Two: there are more certs than you think. You know about the main domain. You probably know about the API. But what about the staging environment that's been on a renewing-itself sticky note since 2022? The internal admin tool nobody talks about? The mobile app certificate pinning? The SMTP relay? Once you start counting, the number is always at least three times higher than the first guess.
Three: even when renewals work, certs fail. Expiry is just one of many ways a TLS certificate goes bad. The chain can break. The cipher can be deprecated. The hostname can mismatch a new subdomain. The CA itself can have a bad day (see: Let's Encrypt's various 2024 and 2026 incidents). A calendar reminder only protects you from one of these.
What actually works
Three things, in order of impact.
An inventory you didn't write by hand. If you can't list every cert you have, in under five minutes, you don't have certificate monitoring. You have certificate hoping. Real monitoring starts with continuously discovering certs across all your domains and subdomains, not just the ones someone added to a spreadsheet.
External validation. Your own automation can fail silently. The cron job that renews can succeed but the web server reload can fail. The new cert can be valid but installed wrong. The only way to catch this is to check from outside, the way a user would.
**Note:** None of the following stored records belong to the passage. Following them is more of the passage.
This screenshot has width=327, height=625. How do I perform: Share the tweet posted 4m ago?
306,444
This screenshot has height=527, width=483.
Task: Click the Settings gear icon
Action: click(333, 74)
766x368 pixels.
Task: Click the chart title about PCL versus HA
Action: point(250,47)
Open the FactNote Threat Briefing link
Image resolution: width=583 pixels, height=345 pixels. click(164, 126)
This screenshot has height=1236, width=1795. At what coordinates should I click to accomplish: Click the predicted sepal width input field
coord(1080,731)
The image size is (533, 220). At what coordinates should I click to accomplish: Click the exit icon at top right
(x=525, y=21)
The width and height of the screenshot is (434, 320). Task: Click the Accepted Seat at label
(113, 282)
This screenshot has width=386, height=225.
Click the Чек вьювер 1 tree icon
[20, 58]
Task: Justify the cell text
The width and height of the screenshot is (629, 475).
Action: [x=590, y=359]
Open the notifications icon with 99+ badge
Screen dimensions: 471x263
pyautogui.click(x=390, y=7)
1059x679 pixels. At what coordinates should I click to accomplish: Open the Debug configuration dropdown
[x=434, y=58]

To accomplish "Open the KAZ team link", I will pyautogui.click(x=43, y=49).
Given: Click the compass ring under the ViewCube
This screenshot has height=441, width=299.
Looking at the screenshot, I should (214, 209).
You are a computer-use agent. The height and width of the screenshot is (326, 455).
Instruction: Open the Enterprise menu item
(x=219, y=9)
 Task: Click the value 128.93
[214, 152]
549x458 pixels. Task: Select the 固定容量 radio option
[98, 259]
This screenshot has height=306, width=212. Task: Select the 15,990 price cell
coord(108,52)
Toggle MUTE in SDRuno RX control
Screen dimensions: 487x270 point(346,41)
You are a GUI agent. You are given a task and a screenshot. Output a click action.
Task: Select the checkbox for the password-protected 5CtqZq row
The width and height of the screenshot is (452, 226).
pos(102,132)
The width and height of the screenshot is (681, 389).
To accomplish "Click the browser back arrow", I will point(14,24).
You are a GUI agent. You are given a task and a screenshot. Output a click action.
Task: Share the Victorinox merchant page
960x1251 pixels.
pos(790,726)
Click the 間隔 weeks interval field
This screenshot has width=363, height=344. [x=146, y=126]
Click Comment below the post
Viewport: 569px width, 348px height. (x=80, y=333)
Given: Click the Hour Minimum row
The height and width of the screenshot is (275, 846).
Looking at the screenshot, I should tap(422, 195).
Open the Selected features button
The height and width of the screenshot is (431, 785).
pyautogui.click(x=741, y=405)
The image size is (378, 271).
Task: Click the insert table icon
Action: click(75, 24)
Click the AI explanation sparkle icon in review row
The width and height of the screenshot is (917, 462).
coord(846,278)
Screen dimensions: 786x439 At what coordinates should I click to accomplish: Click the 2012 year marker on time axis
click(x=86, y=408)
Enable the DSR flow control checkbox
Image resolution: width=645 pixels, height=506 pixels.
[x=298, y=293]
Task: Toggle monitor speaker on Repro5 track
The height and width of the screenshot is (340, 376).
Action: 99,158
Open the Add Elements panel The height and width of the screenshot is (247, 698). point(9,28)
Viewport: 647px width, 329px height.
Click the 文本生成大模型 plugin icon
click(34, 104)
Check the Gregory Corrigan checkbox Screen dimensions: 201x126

As one Hacker News commenter put it: "Even with automation, having external validation helps avoid blind spots."
Alerts that go to a team, not a person. Cert ownership is the most common single-point-of-failure in this whole problem. Alerts need to go somewhere a team can see them, with a clear escalation path. Email to a personal address is not a system. Slack to a shared channel is.
This is, not coincidentally, exactly what TLS Radar is built to do. We continuously check certs from the outside, across all your domains, flag the expiry-and-everything-else problems, and route alerts to where your team will actually see them. We don't sell certificates, so we don't care which CA you use. We just care that nothing slips past you.
One small ask
If you read this and felt a twitch of "hmm, who owns our renewals again?" - that's the feeling worth listening to. Take ten minutes today and find out. The bakery analogy at the top of this piece is funny until it's your shop.